9 Dans la décision attaquée, la Commission a considéré qu’un opérateur en économie de marché, dans des circonstances similaires à celles dans lesquelles se trouvait la municipalité de Madrid, n’aurait pas signé l’accord transactionnel de 2011. Elle a estimé en premier lieu que, au vu des incertitudes juridiques existantes en 2011 concernant la question de savoir si ladite municipalité avait la responsabilité d’indemniser le requérant pour n’avoir pas pu lui céder la parcelle B-32 en vertu de la convention d’exécution de 1998, un opérateur en économie de marché se trouvant dans la même situation aurait commandé une expertise juridique avant de signer ledit accord, afin d’établir la probabilité qu’il soit effectivement tenu responsable d’un tel manquement. La Commission a précisé que cette municipalité n’avait pas procédé à une telle expertise. En second lieu, elle a considéré qu’un opérateur en économie de marché se trouvant dans une situation similaire à celle de la même municipalité n’aurait pas accepté de payer au requérant une indemnisation de 22 693 054,44 euros en vertu d’un tel accord, puisque ce montant excèderait largement son niveau maximal de responsabilité juridique découlant du non-respect de l’obligation de céder ladite parcelle.

10 La Commission a examiné, dans la décision attaquée, l’évaluation des terrains réalisée par les services techniques de la municipalité de Madrid, celle contenue dans un rapport du ministère des Finances espagnol de 2011, celle du rapport communiqué par le requérant et commandé à un cabinet de conseil immobilier (ci-après le « rapport du cabinet de conseil immobilier ») et celle du rapport commandé par la Commission au cabinet d’expertise immobilière (ci-après le « rapport du cabinet d’expertise immobilière »). Elle a notamment estimé que ce dernier rapport proposait une comparaison détaillée et minutieuse et a retenu la valeur de la parcelle B-32 en 2011 évaluée dans ce rapport à hauteur de 4 275 000 euros.

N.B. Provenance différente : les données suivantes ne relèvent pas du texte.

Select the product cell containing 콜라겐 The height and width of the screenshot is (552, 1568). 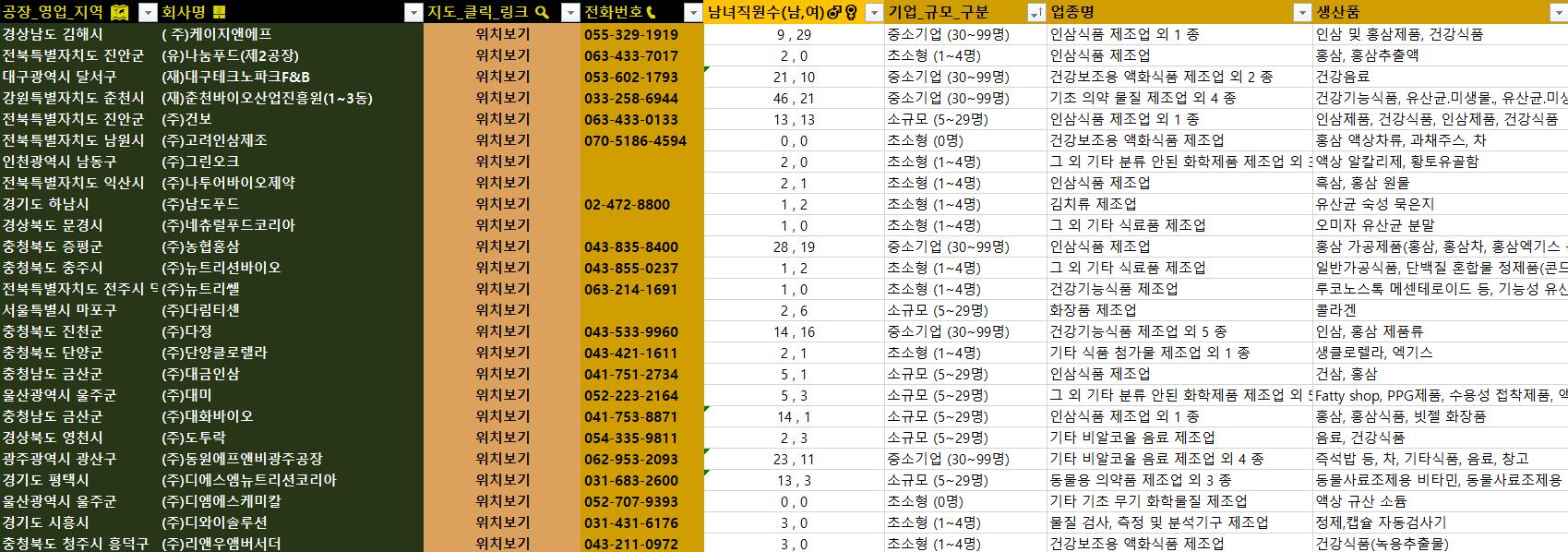coord(1335,310)
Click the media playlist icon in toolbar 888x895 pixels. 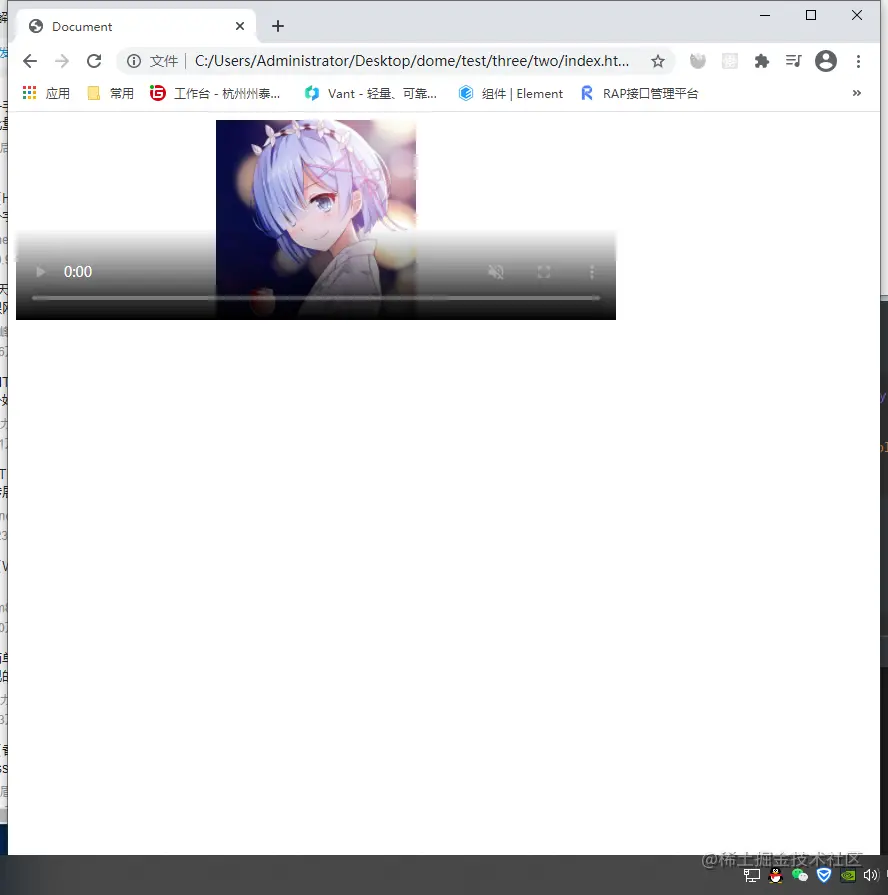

Procédure et conclusions des parties

11 Par requête déposée au greffe du Tribunal le 14 novembre 2016, le requérant a introduit le présent recours et conclut à ce qu’il plaise au Tribunal :

- déclarer le recours recevable ;

- annuler, dans son intégralité, la décision attaquée ;

- condamner la Commission aux dépens.

12 La Commission a déposé le mémoire en défense au greffe du Tribunal le 2 mars 2017 et conclut à ce qu’il plaise au Tribunal :

- rejeter le recours comme non fondé ;

- condamner le requérant aux dépens.

13 Le requérant a déposé au greffe du Tribunal la réplique le 25 avril 2017 et la Commission la duplique le 6 juin 2017.

14 Sur proposition du juge rapporteur, le Tribunal a décidé d’ouvrir la phase orale de la procédure et, dans le cadre des mesures d’organisation de la procédure prévues à l’article 89 du règlement de procédure du Tribunal, a posé aux parties des questions écrites, en les invitant à y répondre par écrit. Les parties ont répondu à ces questions dans les délais impartis.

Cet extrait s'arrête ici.